Resources for students and teachers of writing and literature.


Athletes writing

One of the dream classes that I’ve always wanted to teach is a class for student-athletes about identity writing: writing yourself as an athlete. In the past, I’d planned to look at all of the genres that athletes might go on to write: box scores, autobiographies, text interview replies, letters, etc. And of course over the years, I’ve added blog posts, Twitters, and Facebook profiles to that list.

Today I find two new sources for my planning pleasure: Jockipedia and TheJockosphere.

Jockipedia is a site where athletes can make their own profiles and link to all of their own social media, including their personal web site, their blog, their Twitter feed, Facebook and MySpace pages, video and photo sites, and even their foundation or charity’s web site. There’s a brief bio of the player and even some stats on the site. The bio links out to the original Wikipedia article.

TheJockosphere is a collection of reviews of athlete’s blog posts. The editors of the site pick interesting posts and condense them, linking the original blog from the post. This is a great way to surf and find fantastic athlete-writers. Their tag line is: “TheJockosphere - Because how many blogs can you read on your own?”

Please please help me find a department that wants this class taught!

Teaching Literature website

Richard Beach of the University of Minnesota together with Deborah Appleman (Carleton College), Susan Hynds (Syracuse), and Jeffrey Wilhelm (Boise State) have put together a website for training student-teachers to teach literature. With pages and links to critical methodologies, practical questions and answers, and genre studies, this site is a real throw-down resource.
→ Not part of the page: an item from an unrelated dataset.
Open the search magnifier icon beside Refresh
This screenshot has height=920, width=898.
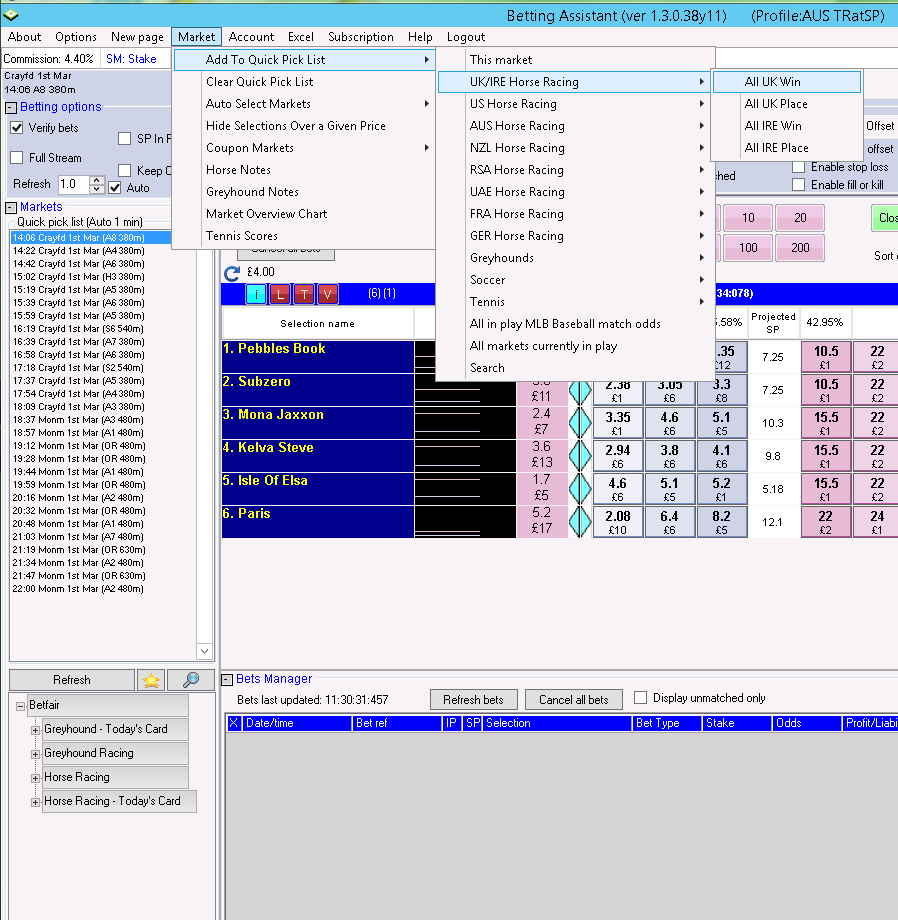click(x=191, y=680)
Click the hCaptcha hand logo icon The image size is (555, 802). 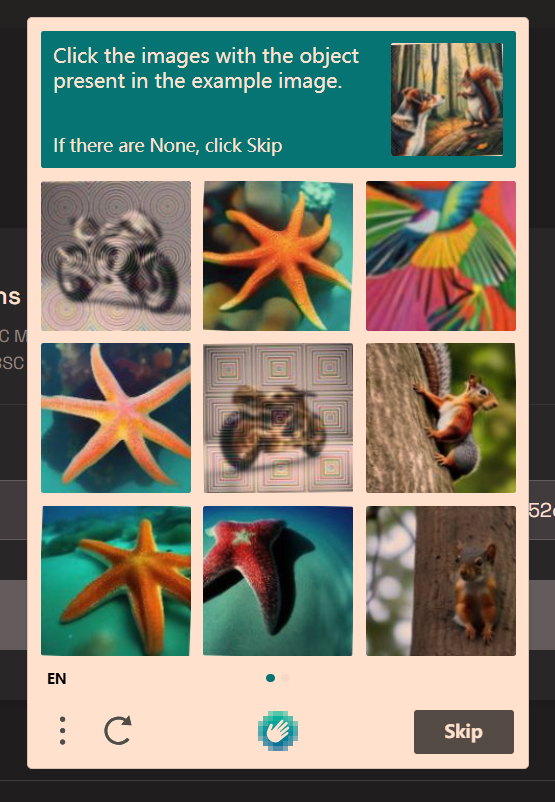pos(278,731)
A fantastic job, well balanced, and up-to-date.

http://www.tc.umn.edu/~rbeach/teachingliterature/

Alexander on Twain’s application to ewriting

And I hate to say one more before I quit today, but this one is linked from the aforementioned Peterman’s blog but worthy of its own link based on its connections to blogging and electronic writing: Michael Alexander on The Editorial Engine, “Mark Twain’s Views on Writing Still Apply for Web Writing and Blogging.”

He gives a whole buncha Twain quotes about writing.  Awesome.

Adjunctnation

Adjunctnation

Great website for adjunct support.  They publish the Adjunct Advocate.

eduwikius

eduwikius » home

A K-12 resource for teachers, students, and parents in a — you guessed it — wiki!